Abstract：Objective: To investigate the impacts of long non-coding RNA (LncRNA) nuclear-enriched abundant transeript 1 (NEAT1) on high glucose (HG) induced apoptosis and migration of human retinal endothelial cells (RMECs) through targeted regulation of microRNA-125b-5p (miR-125b-5p). Methods: RMECs were assigned into Control group (normal culture), HG group (30mmol/L glucose induction for 24 hours), sh-NC group (HG+transfection of sh-NC), sh-NEAT1 group (HG+transfection of sh-NEAT1), sh-NEAT1+inhibitor-NC group (HG+transfection of sh-NEAT1+inhibitor-NC), and sh-NEAT1+miR-125b-5p inhibitor group (HG+transfection of sh-NEAT1+miR-125b-5p inhibitor). QRT-PCR was used to detect the expression of LncRNA NEAT1 and miR-125b-5p of RMECs in each group. MTT assay, scratch assay, and flow cytometry were used to detect the proliferation, migration, and apoptosis of RMECs, respectively. ELISA method was used to detect the expression of TNF - α, IL-6, and IL-8 in the supernatant of RMEC. Western blot was used to detect the expression of MMP-9 and Cleaved Caspase-3 proteins in RMECs. Results: The LncRNA NEAT1, apoptosis rate, TNF - α, IL-6, IL-8, and Cleaved Caspase-3 in HG group were higher than those in Control group, while miR-125b-5p, A490 value, scratch healing rate, and MMP-9 were lower (P<0.05). The LncRNA NEAT1, apoptosis rate, TNF - α, IL-6, IL-8, and Cleaved Caspase-3 in sh-NEAT1 group were lower than those in HG and sh-NC groups, while miR-125b-5p, A490 value, scratch healing rate, and MMP-9 were higher (P<0.05).

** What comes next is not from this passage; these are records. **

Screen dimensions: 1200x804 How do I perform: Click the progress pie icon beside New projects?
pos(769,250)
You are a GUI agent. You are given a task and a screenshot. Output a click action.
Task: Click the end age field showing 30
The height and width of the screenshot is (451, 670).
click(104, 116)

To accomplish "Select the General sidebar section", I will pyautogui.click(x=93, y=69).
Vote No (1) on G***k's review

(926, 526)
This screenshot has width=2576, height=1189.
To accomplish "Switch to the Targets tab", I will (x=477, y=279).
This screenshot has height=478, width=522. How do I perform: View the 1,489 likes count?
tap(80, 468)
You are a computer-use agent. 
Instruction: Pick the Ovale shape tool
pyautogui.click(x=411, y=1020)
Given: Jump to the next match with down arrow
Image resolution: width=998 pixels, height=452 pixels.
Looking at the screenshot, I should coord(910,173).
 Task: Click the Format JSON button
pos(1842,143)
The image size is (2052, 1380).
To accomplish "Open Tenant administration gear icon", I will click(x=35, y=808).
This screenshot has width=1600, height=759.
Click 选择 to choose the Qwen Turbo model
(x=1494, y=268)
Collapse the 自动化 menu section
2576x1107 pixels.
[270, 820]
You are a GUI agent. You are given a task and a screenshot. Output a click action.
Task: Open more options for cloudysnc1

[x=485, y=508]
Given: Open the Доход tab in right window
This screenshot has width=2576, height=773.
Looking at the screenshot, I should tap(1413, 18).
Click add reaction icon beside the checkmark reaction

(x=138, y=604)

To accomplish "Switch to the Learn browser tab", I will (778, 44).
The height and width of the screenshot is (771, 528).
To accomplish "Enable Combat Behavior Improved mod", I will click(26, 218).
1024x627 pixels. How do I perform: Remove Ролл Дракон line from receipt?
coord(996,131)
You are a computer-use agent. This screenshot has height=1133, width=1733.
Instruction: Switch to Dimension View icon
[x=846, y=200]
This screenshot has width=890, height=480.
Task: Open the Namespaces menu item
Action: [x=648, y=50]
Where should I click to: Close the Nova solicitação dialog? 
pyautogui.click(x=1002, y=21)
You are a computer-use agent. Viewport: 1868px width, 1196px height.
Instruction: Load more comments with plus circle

The apoptosis rate, TNF-α, IL-6, IL-8, and Cleaved Caspase-3 in sh-NEAT1+miR-125b-5p inhibitor group were higher than those in sh-NEAT1 group and sh-NEAT1+inhibitor-NC group, while miR-125b-5p, A490 value, scratch healing rate, and MMP-9 were lower (P<0.05). LncRNA NEAT1 could target negative regulation of miR-125b-5p. Conclusion: Silencing LncRNA NEAT1 can promote the proliferation and migration of RMECs, inhibit cell apoptosis, and it may be achieved by targeted regulation of miR-125b-5p.

Key words： Long non-coding RNA Nuclear-enriched abundant transeript 1 MicroRNA-125b-5p Human retinal endothelial cells Apoptosis Migration

基金资助:湖北省中医药管理局指导性项目,(编号:ZY2023F008)

通讯作者: 张劲

引用本文:

蔡成航, 张劲. LncRNA NEAT1靶向调控miR-125b-5p对高糖诱导人视网膜血管内皮细胞凋亡迁移的影响[J]. 河北医学, 2025, 31(9): 1487-1493.
CAI Chenghang, ZHANG Jin. Impacts of LncRNA NEAT1 on High Glucose Induced Apoptosis and Migration of Human Retinal Endothelial Cells through Targeted Regulation of Mir-125b-5p. HeBei Med, 2025, 31(9): 1487-1493.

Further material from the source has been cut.